Thankfully, AF had given me another book to read the last time I was at her place (A New Earth, by Eckhart Tolle).  She challenges me like that.  I need these challenges, too.  They help me grow, and she knows it is hard for me to resist a challenge.  All of my counselors figured that out, too.  The rest of the recovery group didn’t like me too well in that respect, because I took the challenges to heart.  I want to never drink again.   I want to grow, and change.  I want to find me.  The counselors saw that, and continued to bring on the challenges.

So when AF loaned me the book, and she said, “Here, read this.  You’ll like it.” I took hold of the book and replied, “Okay.”

This is the second book she’s loaned to me to read, the first one being Drop the Rock, which I found highly useful.  I really needed that book.  A New Earth is already promising to be useful and eye opening.  I can’t wait to get through it, actually.

The whole conversation started as we discussed past books we’d read.

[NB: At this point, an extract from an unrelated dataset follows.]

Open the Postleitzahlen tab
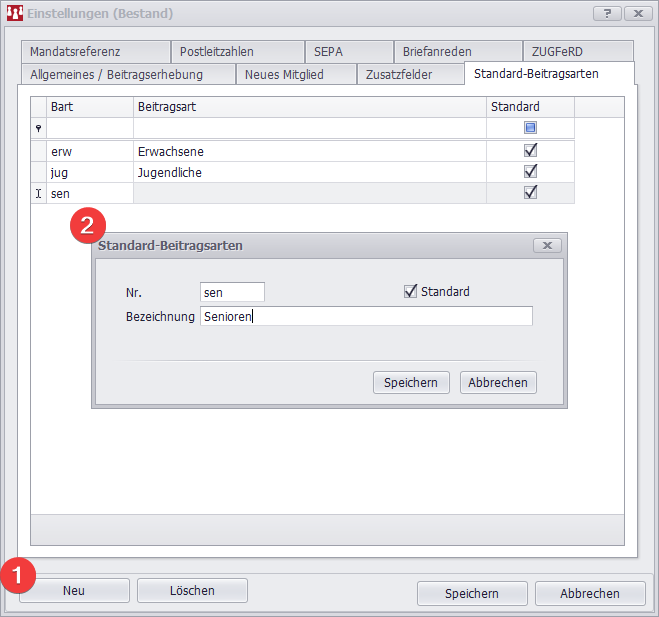 [217, 51]
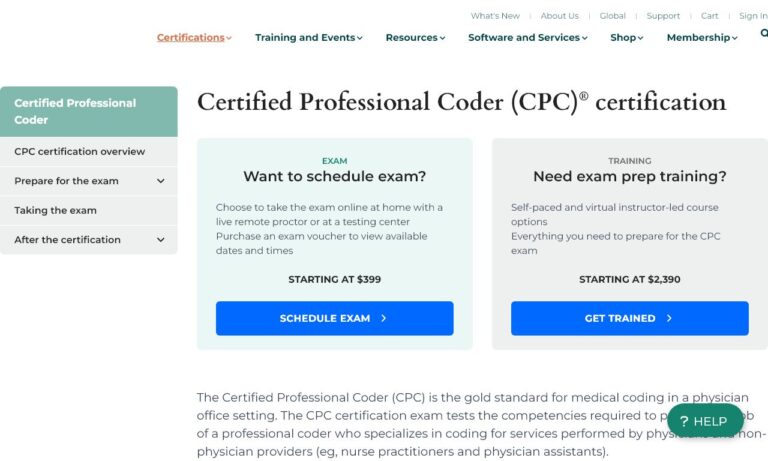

I briefly mentioned that, when I was a kid, what I had available to read was limited material.  All of it had to be okayed in the light of the church and/or the family matriarchs.  And although that’s okay to some degree, it was highly limiting.  It makes it tough because, once again, I have a hard time relating to people in yet another area of life.

Thankfully, I am quickly closing the gap on what I can relate to, and what “they” can relate to, and it is directly because of the challenges that I’ve received from AF, ZJ, and my counselors.  More recently, AF has handed me a number of them; from book readings, to reaching out, to simply discussing things with me that make me think about my recovery as time goes on.  She just keeps handing me the challenges, so I keep grabbing them up.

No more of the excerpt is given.